Data in this exercise:
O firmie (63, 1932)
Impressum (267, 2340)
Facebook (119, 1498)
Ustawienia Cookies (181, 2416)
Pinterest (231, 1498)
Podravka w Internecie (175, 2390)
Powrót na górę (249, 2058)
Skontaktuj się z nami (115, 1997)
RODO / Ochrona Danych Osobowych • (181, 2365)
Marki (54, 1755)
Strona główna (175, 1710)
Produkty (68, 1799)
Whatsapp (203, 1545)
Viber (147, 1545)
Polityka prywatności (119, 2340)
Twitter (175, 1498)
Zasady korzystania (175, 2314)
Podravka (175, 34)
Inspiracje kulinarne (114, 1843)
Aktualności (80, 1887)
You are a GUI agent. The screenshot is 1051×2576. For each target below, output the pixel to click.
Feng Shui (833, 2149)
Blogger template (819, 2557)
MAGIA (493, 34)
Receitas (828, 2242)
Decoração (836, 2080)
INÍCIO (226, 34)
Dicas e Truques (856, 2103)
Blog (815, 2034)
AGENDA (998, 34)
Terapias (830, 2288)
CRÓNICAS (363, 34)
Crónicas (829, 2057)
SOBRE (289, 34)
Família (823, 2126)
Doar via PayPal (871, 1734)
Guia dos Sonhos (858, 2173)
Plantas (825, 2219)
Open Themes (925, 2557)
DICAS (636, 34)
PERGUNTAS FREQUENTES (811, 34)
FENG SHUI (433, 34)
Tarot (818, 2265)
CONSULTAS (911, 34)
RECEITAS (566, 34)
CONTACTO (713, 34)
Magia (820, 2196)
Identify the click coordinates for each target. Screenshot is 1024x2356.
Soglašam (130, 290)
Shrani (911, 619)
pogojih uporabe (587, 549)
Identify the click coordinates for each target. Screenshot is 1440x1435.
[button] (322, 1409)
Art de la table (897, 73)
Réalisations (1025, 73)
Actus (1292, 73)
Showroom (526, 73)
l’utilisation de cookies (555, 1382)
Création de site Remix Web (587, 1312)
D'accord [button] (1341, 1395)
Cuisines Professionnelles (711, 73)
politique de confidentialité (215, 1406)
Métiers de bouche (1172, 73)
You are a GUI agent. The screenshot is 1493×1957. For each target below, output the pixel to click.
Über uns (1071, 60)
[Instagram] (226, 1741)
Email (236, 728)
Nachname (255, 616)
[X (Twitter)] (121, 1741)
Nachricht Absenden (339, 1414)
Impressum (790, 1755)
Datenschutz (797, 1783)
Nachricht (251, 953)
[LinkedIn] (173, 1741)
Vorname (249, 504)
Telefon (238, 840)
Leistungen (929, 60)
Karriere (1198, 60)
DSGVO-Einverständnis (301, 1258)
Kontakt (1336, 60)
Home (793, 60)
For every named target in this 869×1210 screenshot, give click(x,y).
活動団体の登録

Problem statement: Please format the entries from the line holding "D'accord [button] (1341, 1395)" through the line holding "Über uns (1071, 60)", inclusive, as a Markdown table. Use the columns Number and Text, numbering each row and skipping any blank lines.

Output for this exercise:
| Number | Text |
|---|---|
| 1 | D'accord [button] (1341, 1395) |
| 2 | Cuisines Professionnelles (711, 73) |
| 3 | politique de confidentialité (215, 1406) |
| 4 | Métiers de bouche (1172, 73) |
| 5 | You are a GUI agent. The screenshot is 1493×1957. For each target below, output the pixel to click. |
| 6 | Über uns (1071, 60) |